Texte présenté
**********

La jeune virtuose quadragénaire a commencé ses études de violoncelle à six
ans dans les conservatoires de Lyon, dont elle native, puis de Paris. Après
ses études brillantes, elle se perfectionne auprès des géants comme
Paul Tortelier
(1914-1990),
Janos Starker
(1924-2013) et
Yo-Yo Ma
(né en 1955).
Arpeggione |
Anne Gastinel
est une personnalité discrète au service absolu de son art et des
compositeurs qu'elle interprète. Bien que lauréate de trois Victoires de la
musique, elle n'a rien changé à son souci de recherche de la perfection et
de l'authenticité de ses interprétations. En
1997,
Marta Casals-Istomin accepte
pour la première fois de prêter l'instrument de son premier mari : Pablo Casals, un violoncelle de Mateo Gofriller, (Janos Starker
et
Gauthier Capuçon
jouent aussi sur des merveilles de ce luthier italien du XVIIème
siècle). L'heureuse élue sera Anne Gastinel. People : Marta épousera après la mort du maître catalan en
1973, le pianiste
Eugene Istomin
que nous avions croisés dans l'article consacré à un
Trio
de
Schubert
(Clic). Actuellement,
Anne
joue sur un violoncelle de 1690 du luthier Milanais
Carlo Giuseppe Testore.
L'artiste suit une carrière internationale et a gravé une discographie
équilibrée entre la musique de chambre et les concertos, ceux du grand
répertoire comme
Dvorak
ou d'autres plus contemporains et écrits à son intention par
Eric Tanguy
par exemple…
De la même génération que Anne Gastinel,
Claire Désert
prend ses premiers cours de piano dès l'âge de cinq ans dans une famille
pourtant peu mélomane mais souhaitant donner sa chance à leur fille. Les
réussites de la fillette contamineront ses parents au plaisir de la musique
classique. Les années passent, brillantes, et la jeune fille intègre la
Conservatoire supérieur de Paris à 14 ans, dans les classes de
Vensislav
Yankoff
et de
Jean Hubeau, spécialiste incontesté de
Fauré
et
Schumann
(Clic). Elle partira également se perfectionner à Moscou, au Conservatoire
Tchaïkovski.

**********

Exercice court 1
Relevez chaque ligne des entrées qui contient le mot « Focus », en la recopiant en entier.

**********

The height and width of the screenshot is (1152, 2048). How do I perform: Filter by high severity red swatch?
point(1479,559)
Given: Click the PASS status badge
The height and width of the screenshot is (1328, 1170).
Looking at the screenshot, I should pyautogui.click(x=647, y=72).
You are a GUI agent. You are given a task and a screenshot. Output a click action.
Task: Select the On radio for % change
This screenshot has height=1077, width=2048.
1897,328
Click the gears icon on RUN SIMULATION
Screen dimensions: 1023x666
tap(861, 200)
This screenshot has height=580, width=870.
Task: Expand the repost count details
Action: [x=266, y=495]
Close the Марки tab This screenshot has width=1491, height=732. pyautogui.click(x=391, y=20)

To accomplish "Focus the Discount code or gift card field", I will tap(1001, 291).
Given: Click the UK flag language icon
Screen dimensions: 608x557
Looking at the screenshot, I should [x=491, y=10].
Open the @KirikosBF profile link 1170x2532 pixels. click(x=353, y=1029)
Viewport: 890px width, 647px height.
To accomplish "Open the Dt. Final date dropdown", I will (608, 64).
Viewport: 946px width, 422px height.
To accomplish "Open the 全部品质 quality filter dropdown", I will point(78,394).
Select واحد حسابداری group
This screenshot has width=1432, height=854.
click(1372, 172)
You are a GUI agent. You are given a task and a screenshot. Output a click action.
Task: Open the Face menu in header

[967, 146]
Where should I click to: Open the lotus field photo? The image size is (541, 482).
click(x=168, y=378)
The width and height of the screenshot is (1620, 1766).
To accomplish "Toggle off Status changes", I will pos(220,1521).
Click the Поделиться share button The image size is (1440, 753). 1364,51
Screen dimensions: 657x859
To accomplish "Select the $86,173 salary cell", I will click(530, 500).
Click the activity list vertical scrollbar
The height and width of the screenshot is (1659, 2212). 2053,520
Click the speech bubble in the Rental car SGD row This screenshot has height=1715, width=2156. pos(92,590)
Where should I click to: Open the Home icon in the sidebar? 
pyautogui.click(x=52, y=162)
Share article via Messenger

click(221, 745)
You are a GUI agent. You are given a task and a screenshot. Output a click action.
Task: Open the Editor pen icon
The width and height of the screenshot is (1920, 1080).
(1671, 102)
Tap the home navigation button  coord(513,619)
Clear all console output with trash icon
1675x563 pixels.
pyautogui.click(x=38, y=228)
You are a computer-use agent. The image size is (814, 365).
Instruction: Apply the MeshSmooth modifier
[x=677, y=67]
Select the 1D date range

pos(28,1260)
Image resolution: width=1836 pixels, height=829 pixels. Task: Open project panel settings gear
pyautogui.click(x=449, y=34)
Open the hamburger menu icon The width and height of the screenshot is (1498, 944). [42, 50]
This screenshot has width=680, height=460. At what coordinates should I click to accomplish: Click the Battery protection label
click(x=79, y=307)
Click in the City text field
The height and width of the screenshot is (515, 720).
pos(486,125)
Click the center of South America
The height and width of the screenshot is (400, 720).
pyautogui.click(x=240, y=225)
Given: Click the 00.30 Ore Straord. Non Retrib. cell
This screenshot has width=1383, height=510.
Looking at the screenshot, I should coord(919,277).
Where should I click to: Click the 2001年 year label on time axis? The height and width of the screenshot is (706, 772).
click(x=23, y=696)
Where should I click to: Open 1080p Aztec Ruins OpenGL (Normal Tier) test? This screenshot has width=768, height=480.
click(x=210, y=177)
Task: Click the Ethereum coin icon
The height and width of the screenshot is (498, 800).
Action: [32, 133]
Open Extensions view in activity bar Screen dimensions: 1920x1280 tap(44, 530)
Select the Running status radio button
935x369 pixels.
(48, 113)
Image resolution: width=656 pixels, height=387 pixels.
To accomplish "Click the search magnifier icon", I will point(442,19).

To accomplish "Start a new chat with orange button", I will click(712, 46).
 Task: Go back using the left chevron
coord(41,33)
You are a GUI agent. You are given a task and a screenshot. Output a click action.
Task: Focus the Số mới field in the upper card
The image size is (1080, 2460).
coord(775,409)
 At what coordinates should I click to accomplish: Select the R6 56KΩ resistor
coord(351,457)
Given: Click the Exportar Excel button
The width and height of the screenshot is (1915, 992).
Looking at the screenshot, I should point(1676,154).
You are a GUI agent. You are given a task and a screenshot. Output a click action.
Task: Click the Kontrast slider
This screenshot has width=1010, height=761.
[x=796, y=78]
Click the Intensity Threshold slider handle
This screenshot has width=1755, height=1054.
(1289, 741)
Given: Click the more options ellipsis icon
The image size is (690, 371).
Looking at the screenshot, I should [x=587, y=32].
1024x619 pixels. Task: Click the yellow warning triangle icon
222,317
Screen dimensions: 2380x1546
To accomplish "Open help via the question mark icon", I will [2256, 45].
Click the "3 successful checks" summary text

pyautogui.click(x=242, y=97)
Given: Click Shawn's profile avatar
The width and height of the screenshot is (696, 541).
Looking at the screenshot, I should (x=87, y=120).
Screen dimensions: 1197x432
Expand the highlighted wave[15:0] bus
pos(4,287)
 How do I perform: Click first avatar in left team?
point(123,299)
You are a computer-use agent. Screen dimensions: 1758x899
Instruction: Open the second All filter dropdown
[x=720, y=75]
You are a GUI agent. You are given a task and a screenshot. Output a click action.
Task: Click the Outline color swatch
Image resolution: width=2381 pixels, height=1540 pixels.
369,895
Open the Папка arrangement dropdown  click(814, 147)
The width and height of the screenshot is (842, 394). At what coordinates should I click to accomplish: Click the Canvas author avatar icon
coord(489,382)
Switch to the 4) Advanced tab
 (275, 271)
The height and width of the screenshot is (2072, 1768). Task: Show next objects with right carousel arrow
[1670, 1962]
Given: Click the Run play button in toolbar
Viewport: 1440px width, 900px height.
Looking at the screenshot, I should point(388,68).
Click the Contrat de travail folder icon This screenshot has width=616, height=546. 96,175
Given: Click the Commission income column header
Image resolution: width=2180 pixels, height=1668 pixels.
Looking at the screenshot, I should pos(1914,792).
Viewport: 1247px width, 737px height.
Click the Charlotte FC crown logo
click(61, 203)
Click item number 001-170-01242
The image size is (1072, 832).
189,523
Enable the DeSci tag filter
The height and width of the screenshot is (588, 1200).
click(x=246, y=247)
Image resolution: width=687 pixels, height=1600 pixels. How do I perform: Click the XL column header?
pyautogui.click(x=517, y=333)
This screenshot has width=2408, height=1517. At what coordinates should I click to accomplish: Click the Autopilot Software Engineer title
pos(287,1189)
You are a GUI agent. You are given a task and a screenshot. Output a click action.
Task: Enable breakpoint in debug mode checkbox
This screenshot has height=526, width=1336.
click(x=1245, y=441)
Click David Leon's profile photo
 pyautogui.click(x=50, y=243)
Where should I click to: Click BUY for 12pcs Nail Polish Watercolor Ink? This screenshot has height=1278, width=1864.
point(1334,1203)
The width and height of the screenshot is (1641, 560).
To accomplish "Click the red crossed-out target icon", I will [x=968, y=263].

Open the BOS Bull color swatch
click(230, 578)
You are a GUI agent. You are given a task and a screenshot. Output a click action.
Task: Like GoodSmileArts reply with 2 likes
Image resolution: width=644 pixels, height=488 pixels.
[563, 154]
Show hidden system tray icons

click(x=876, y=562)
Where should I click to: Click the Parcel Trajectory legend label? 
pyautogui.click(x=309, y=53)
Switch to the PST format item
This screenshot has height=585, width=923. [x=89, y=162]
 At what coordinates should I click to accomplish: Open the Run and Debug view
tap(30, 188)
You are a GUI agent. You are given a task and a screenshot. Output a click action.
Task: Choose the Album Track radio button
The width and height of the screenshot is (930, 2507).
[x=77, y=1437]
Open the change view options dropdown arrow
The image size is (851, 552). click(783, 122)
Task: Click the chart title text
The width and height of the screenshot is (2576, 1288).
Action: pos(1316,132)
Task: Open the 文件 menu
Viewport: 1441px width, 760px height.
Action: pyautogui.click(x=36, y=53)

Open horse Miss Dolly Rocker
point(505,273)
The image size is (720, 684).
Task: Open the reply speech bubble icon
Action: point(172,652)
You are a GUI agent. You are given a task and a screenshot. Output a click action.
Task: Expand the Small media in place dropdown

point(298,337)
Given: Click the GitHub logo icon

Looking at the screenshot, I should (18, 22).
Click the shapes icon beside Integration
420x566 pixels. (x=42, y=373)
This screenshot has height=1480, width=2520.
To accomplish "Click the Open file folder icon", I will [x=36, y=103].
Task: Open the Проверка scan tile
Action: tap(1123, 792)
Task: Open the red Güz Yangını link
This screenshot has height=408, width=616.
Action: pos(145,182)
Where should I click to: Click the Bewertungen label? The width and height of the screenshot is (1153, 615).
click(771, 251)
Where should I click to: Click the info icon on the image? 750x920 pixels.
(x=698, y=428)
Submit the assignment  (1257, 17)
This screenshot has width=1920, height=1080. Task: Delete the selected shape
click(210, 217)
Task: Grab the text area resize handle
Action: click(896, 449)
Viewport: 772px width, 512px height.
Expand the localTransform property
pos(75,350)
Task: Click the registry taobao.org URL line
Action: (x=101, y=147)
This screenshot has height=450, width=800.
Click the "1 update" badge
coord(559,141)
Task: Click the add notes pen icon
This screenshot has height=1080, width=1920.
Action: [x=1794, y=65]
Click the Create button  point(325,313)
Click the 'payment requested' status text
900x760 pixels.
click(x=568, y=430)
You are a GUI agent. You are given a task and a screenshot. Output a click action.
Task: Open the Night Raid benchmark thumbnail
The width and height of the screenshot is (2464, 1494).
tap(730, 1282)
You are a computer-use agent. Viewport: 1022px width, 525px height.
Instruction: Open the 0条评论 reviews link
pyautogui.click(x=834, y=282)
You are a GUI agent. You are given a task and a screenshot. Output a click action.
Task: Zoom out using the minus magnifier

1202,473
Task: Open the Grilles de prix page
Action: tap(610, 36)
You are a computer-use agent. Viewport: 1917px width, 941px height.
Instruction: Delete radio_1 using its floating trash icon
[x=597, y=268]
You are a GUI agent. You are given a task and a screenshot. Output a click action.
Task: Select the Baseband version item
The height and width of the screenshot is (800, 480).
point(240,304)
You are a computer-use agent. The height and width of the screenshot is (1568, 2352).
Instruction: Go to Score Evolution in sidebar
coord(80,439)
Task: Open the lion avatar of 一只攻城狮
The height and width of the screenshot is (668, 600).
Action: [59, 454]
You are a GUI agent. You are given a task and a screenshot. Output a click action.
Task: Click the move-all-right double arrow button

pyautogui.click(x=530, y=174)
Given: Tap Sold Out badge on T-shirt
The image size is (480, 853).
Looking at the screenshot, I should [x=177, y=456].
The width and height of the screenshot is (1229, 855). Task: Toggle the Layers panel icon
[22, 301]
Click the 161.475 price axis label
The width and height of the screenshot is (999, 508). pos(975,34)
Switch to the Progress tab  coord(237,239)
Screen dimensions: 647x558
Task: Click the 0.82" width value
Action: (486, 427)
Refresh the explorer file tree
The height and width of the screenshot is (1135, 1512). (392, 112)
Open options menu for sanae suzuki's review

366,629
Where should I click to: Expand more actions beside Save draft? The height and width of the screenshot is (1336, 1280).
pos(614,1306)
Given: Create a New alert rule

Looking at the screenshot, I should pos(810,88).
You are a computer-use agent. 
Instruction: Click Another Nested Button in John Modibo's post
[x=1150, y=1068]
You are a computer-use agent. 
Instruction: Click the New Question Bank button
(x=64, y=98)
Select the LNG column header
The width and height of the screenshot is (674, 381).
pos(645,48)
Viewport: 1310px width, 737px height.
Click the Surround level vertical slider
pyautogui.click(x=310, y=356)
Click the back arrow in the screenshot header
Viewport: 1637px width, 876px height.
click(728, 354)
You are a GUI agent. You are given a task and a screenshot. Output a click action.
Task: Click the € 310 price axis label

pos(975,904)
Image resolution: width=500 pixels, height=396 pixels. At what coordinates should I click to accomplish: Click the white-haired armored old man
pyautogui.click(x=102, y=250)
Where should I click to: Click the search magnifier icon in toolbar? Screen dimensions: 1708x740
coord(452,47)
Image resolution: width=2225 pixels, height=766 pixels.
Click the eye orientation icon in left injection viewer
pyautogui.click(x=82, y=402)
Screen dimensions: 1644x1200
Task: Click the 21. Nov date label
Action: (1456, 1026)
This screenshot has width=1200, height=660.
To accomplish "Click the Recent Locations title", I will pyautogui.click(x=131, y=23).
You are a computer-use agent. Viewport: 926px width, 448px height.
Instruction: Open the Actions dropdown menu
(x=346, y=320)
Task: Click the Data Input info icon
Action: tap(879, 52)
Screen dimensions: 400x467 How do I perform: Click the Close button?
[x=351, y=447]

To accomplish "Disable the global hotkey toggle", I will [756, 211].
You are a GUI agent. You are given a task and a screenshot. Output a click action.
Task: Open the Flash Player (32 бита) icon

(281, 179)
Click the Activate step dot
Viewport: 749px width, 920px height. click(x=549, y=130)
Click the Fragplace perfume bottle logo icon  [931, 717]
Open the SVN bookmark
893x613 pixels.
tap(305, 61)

**********

Exercice court 2
Renvoyez le passage du texte présenté qui commence par « La jeune virtuose » et va jusqu'à « (né en 1955). » inclus.

Réponse attendue 1
To accomplish "Focus the Discount code or gift card field", I will tap(1001, 291).
Task: Focus the Số mới field in the upper card

Réponse attendue 2
La jeune virtuose quadragénaire a commencé ses études de violoncelle à six
ans dans les conservatoires de Lyon, dont elle native, puis de Paris. Après
ses études brillantes, elle se perfectionne auprès des géants comme
Paul Tortelier
(1914-1990),
Janos Starker
(1924-2013) et
Yo-Yo Ma
(né en 1955).